Life Meets Art in Uptight, Ruby Dee’s Groundbreaking Collaboration with Jules Dassin
In With Ossie and Ruby: In This Life Together, an autobiography cowritten by legendary creative and life partners Ossie Davis and Ruby Dee, Dee tells the story of working as a screenwriter on 1968’s Uptight. It’s a brief account, about ten paragraphs, but it’s characterized by her trademark graciousness and humility, and emphasizes her collaborative spirit while underplaying her unique contributions as an actor, political activist, and burgeoning writer. An incendiary adaptation of John Ford’s Pabst-like expressionist film The Informer (1935), Uptight features an all-Black cast and transposes a tale of the Irish Troubles to the era of Black liberation. Dee recounts the ease with which she worked with the director, Jules Dassin, and the satisfaction she derived from the writing process. She describes feeling emboldened by her “own involvement as a black woman, and as a human being in the Struggle,” which gave her “a wealth of people and experiences to draw on.” The movie remains a singular entry in her filmography, and her humanity, convictions, and life experiences shine through in every aspect with which she was involved: the dialogue, the casting, and her own performance.

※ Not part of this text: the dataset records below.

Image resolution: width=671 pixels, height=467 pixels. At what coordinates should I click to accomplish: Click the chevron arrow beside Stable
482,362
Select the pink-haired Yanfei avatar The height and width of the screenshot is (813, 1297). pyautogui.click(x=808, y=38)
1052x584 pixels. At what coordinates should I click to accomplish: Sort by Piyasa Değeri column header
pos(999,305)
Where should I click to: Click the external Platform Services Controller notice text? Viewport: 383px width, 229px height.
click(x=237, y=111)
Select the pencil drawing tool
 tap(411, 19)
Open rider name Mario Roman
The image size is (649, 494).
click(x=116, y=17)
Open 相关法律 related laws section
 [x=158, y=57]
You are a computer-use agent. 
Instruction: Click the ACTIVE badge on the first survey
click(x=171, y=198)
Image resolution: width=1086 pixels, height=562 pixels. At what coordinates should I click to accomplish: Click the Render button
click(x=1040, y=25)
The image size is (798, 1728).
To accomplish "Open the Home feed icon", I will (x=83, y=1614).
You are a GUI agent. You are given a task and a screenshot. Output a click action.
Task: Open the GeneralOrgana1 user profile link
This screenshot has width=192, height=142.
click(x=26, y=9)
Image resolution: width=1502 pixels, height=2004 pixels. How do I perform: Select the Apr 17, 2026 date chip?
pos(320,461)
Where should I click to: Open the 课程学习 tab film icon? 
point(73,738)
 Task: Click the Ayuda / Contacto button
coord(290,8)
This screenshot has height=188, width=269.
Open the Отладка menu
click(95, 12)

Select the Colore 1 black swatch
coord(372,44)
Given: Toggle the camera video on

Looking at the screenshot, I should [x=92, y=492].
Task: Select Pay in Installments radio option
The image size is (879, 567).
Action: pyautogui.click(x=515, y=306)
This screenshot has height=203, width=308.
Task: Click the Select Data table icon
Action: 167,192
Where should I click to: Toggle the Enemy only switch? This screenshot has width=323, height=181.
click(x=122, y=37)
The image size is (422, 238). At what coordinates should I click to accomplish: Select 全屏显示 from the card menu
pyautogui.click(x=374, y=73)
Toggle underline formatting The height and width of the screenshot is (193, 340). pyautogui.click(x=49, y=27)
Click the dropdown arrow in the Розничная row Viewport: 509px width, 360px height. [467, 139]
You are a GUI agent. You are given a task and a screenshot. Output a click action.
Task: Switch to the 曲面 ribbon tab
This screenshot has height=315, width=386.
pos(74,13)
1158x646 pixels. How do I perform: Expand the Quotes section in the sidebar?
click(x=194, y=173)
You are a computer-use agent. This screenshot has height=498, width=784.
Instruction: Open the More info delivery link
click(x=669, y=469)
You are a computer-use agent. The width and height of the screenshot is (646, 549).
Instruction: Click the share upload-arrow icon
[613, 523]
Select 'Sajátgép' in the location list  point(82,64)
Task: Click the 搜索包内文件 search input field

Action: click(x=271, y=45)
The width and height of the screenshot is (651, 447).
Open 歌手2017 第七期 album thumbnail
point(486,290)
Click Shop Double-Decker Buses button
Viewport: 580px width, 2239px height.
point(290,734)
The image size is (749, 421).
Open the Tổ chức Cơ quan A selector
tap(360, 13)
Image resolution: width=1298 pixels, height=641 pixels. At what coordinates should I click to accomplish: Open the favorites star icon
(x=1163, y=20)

The politically trenchant Uptight was a natural extension of what Dee had been striving to do since the early days of her career: to combine art with activism. After growing up in Harlem, she began her career with the vibrant, independent American Negro Theatre, led by actor and playwright Abram Hill and actor Frederick O’Neal, who were intent on building a creative platform for African American self-representation. An orphaned film called A People’s Playhouse Presented by the American Negro Theatre shows glimpses of the company at its Harlem location. (Uncertified in origin, but likely produced by the U.S. government’s Works Progress Administration circa 1945, the film was found in the Anthology Film Archives collection and preserved in collaboration with the Smithsonian National Museum of African American History and Culture in 2017.) Toward the end of it, we see Dee, in her early twenties, stepping out from behind a curtain as her post-synced voice asks for “your dimes and dollars” and the narrator explains: “This is the place where the people’s talent will train for the task to interpret the people’s struggle.”
Following the end of World War II, Dee, recently divorced, met Ossie Davis while working on a play. They married in 1948 and soon became further involved in various progressive and Black arts movements. As Dee’s career advanced, she and Davis became followers of Paul Robeson, the iconic performer who at that time was the leader of the Pan-Africanist Council on African Affairs, an anticolonialist group fighting segregation. Dee was also galvanized by the case of Ethel and Julius Rosenberg, and participated in a 1953 rally at Carnegie Hall that demanded clemency for them. By then, her reputation as a communist sympathizer was sealed, leading to her being blacklisted and summoned, along with Davis, before HUAC in 1958. But her fight for social justice never stopped, and she developed close relationships with both Martin Luther King (whose nonviolent tactics initially inspired her skepticism) and Malcolm X. Her familiarity with these two leaders and her knowledge of their divergent methods would go on to animate Uptight.